Born as Cornelia Frances Zulver, she was educated at the Guildhall School of Music and Drama in London. Her early work was in British-made feature films as an extra and bit-part player. This included bit parts in two films directed by her uncle Michael Powell: Peeping Tom (1960), and The Queen's Guards (1961).
Frances' acting career flourished after she had emigrated to Australia. After taking a lead role in the film version of sex-comedy soap opera The Box in 1975 she became known across Australia for her long running role of the strict and acidic Sister Grace Scott in daily soap opera The Young Doctors. After leaving that series to move to Melbourne with her husband who had been transferred there, she worked as a television reporter on "light" stories for a current affairs program hosted by Peter Couchman.

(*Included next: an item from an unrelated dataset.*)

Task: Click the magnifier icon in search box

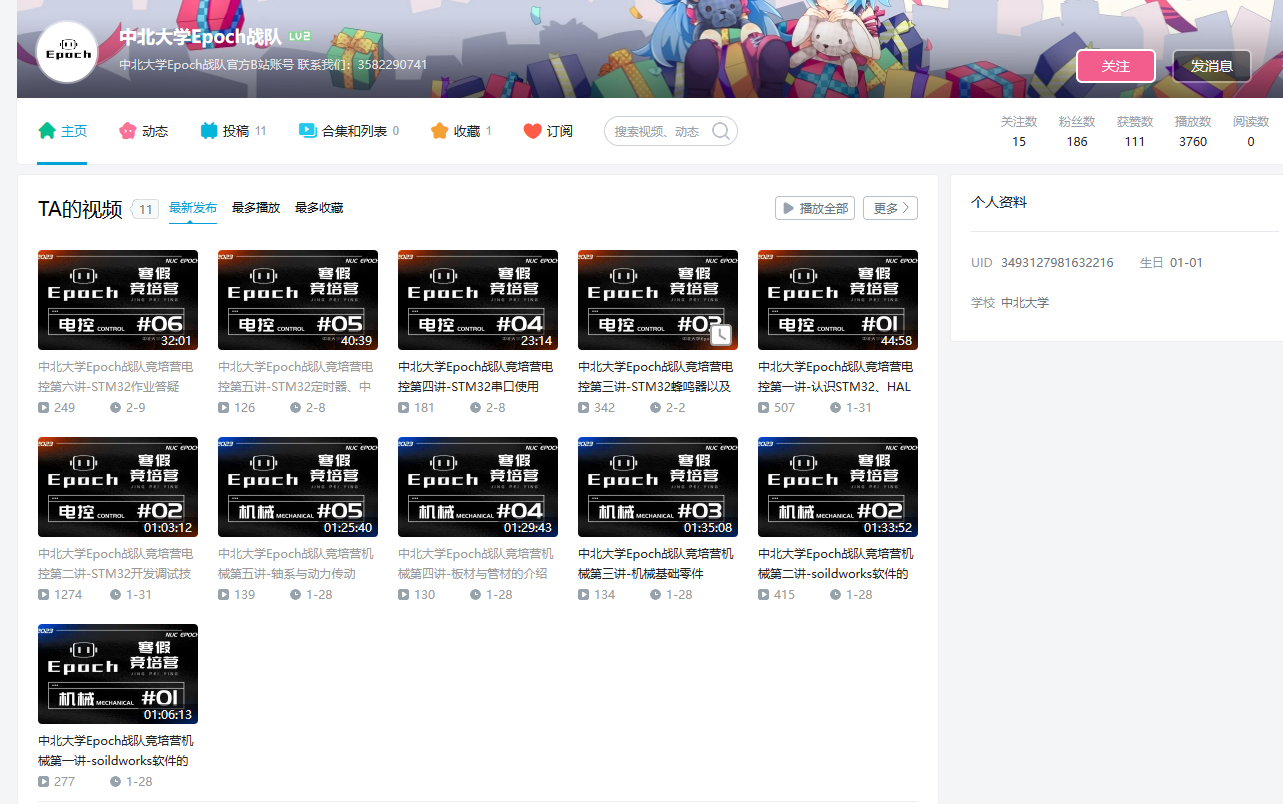Action: click(720, 131)
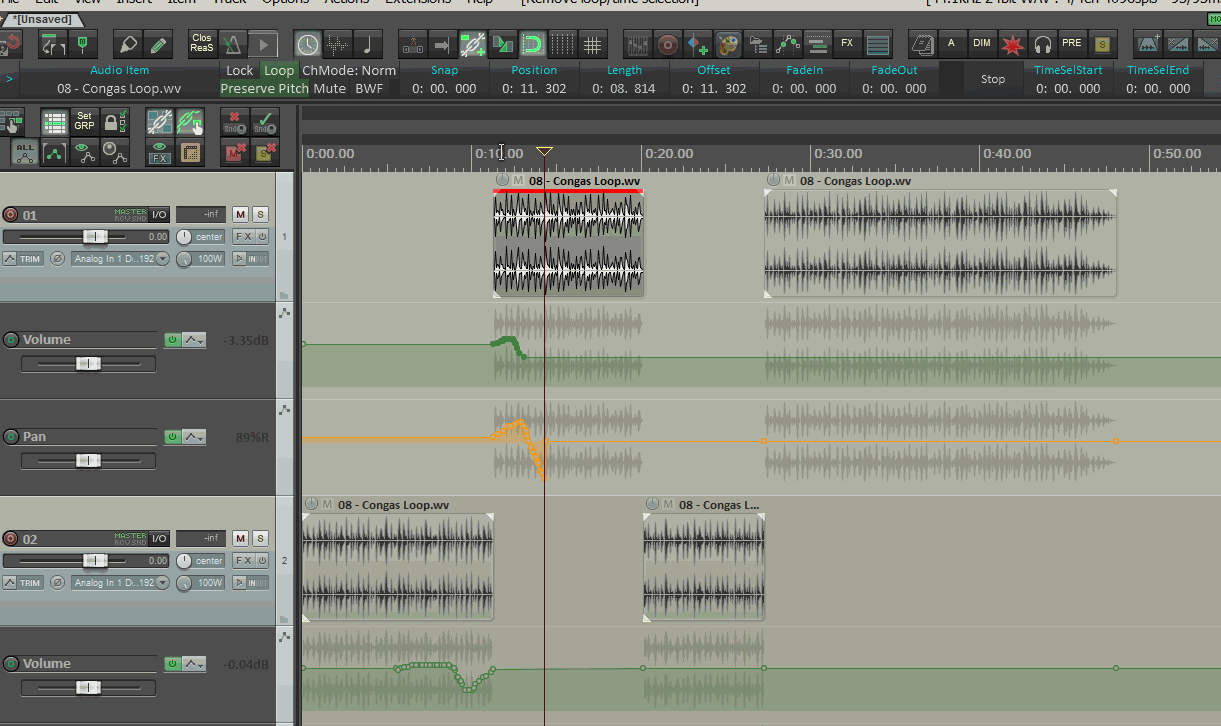Open the color palette theme icon

point(728,44)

During this period she also made a brief appearance in Prisoner which was taped in the same studio as the Couchman show. Later she acted in guest starring television roles, before taking another well-remembered role, that of Barbara Hamilton in Sons and Daughters, a role she played from 1982 until 1986. She subsequently took the role of Morag Bellingham in Home and Away, a role she still plays as of 2008. She also hosted the Australian version of quiz show The Weakest Link (2001-2002) and provided the voice of the tortoise on children's series, Magic Mountain.
She lives in the Lower North Shore area of Sydney, New South Wales.
Her autobiography And what have you done lately? was published in 2003.